Doña Raquel, el día de visita, lo acompañó entre lágrimas a su celda, lo besó y le dio su bendición. Sintió un enorme dolor cuando las gruesas puertas del convento se cerraron. Llorando se preguntó: “¿Será que yo me tuve la culpa por sobreprotegerlo y esto orilló a que se metiera al convento?”

Cuando el fraile Justino se encontraba en sus labores, o bien en su celda, ya no sentía ningún temor, estos habían desaparecido.

Por las tardes, a la hora destinada a la oración, se hincaba en la dura losa y rezaba: “¡Gracias, Señor, por haberme brindado tu casa, y por la paz que siento en ella! Te pido que cuides a los peatones, minusválidos, ciclistas, motociclistas y todos aquellos que arriesgan sus vidas sin defensa alguna de aquellos conductores de automóviles, camiones, tráileres, camionetas, que manejan por las calles como seres endemoniados y el cerebro lo tienen en el pedal del acelerador, o en un celular. Señor, brinda tu protección a los peatones.”

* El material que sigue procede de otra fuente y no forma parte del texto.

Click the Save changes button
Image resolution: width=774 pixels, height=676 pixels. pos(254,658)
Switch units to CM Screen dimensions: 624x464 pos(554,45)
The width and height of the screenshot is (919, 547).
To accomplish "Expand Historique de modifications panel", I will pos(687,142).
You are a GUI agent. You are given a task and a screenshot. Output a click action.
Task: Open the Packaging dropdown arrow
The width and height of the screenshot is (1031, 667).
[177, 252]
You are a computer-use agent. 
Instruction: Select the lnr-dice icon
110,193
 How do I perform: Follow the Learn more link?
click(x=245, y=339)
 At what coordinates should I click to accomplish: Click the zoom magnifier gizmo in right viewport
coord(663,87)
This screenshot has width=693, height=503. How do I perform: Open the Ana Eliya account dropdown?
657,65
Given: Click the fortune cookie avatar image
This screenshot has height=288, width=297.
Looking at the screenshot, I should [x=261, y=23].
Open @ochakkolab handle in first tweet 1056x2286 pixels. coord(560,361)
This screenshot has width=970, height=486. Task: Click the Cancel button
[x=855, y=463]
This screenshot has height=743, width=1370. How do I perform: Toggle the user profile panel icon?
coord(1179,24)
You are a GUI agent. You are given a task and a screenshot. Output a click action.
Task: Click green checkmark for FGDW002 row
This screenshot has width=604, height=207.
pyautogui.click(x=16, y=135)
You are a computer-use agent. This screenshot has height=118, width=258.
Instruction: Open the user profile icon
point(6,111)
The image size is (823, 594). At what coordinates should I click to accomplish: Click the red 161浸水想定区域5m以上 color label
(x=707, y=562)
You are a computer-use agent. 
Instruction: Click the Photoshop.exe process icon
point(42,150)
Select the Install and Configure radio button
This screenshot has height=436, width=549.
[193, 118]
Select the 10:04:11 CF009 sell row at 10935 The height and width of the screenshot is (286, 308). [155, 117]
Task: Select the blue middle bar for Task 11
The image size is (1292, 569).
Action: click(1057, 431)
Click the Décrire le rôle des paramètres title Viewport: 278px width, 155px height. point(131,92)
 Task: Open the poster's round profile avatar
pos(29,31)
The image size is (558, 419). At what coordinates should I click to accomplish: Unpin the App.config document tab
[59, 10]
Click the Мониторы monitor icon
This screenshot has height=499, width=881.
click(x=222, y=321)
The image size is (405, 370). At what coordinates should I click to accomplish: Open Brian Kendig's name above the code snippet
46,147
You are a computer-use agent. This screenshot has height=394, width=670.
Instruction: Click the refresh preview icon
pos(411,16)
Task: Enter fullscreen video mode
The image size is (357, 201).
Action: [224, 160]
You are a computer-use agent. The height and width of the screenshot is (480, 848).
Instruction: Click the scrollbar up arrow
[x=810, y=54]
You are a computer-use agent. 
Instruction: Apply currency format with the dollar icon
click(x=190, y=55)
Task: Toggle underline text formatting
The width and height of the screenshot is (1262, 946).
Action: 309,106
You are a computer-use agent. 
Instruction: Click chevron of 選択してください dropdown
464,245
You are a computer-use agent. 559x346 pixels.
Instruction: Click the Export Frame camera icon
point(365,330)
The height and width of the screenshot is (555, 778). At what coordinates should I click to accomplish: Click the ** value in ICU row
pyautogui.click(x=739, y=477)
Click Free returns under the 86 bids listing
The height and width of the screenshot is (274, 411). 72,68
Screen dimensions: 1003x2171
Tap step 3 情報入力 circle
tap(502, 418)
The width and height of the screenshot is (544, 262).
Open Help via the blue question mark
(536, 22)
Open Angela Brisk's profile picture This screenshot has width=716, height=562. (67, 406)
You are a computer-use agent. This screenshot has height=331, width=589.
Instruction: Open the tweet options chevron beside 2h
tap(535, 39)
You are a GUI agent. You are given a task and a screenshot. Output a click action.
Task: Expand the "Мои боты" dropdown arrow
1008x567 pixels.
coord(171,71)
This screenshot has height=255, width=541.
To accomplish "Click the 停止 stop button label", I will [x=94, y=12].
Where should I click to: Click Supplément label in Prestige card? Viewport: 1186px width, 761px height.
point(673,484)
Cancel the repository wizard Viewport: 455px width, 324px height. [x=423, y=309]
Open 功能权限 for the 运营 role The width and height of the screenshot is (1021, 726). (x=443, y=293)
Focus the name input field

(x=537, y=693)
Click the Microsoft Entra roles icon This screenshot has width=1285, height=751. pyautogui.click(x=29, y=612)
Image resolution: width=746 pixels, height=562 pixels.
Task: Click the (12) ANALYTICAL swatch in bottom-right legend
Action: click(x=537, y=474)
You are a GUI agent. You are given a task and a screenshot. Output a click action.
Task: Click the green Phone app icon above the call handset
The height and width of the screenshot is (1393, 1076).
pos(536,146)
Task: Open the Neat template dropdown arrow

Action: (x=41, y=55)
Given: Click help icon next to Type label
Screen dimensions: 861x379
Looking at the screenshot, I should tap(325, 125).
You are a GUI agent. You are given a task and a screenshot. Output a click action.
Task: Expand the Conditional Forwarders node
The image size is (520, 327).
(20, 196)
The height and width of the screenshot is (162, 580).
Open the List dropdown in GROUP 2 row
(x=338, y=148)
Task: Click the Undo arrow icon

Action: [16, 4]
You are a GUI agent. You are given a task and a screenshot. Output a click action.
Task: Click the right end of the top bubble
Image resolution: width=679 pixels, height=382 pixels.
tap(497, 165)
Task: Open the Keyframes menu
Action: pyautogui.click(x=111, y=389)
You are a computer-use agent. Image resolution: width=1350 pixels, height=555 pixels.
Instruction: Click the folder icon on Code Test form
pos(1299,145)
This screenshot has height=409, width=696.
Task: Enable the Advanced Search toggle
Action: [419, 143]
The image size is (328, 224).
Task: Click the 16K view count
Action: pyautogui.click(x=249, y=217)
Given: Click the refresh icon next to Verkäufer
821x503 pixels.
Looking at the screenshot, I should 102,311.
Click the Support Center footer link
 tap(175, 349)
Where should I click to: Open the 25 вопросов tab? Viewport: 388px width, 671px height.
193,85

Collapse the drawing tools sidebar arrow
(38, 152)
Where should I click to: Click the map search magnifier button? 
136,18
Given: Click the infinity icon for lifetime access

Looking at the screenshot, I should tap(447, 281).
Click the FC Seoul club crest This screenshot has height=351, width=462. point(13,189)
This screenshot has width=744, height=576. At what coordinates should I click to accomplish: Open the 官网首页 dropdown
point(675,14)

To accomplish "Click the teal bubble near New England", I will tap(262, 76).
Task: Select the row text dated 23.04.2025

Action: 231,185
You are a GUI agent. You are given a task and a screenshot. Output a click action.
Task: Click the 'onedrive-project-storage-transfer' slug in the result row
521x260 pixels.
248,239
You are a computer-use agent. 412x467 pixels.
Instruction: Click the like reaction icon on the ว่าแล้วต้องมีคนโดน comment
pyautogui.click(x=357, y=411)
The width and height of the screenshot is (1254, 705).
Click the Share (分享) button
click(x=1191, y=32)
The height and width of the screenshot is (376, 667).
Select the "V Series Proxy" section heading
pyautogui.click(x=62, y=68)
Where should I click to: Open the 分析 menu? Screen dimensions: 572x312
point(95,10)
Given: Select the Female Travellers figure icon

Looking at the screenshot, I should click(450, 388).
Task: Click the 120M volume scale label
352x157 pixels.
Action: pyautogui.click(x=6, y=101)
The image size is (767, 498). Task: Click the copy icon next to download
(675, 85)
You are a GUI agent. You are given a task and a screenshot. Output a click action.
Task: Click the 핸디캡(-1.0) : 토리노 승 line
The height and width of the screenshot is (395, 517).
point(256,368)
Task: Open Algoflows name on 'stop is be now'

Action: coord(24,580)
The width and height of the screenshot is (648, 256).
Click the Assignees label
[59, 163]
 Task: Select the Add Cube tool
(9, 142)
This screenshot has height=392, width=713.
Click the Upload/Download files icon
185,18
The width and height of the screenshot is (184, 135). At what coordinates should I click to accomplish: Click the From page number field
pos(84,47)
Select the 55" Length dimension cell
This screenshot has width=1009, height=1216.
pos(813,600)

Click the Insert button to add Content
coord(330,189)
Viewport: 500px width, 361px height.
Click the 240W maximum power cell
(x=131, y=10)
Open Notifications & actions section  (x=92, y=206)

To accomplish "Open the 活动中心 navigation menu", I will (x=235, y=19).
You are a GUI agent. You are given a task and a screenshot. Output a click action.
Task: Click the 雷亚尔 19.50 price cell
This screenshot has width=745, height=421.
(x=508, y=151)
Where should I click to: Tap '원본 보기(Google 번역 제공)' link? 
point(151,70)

Una noche, Justino se sintió mal y, a pesar de los esfuerzos y oraciones de los frailes, nada se pudo hacer para salvarlo. Había contraído dengue hemorrágico.

Su madre fue avisada por el superior del convento. Por la mañana se le hizo una misa de cuerpo presente en la pequeña capilla.

Posteriormente, unos frailes cargaron sobre sus hombros el féretro hasta la salida del convento, donde esperaba la carroza de la funeraria.

Las enormes puertas del monasterio se volvieron a cerrar. Sólo interrumpía el silencio el llanto de Doña Raquel y el triste tañido de una campana que hicieron sonar los monjes en señal de despedida.

La carroza tenía que atravesar el pueblo para llegar al cementerio que se encontraba en una loma. Por ese lugar pasaba la carretera internacional, que unía a los pueblos circunvecinos con la capital del estado y otros lugares del país.

En el momento de subir la loma, en una curva muy cerrada, la puerta de la carroza se abrió y el ataúd de Justino salió disparado, quedando en la carretera en el preciso instante que pasaba a gran velocidad un tráiler, que no pudo evitar pasarle encima.

Doña Raquel, pegando de gritos y bañada en llanto, gritaba: “¡Justino, Justino, hijito de mi alma! Lo sabía, lo sabía: tarde o temprano algún maldito te atropellaría.”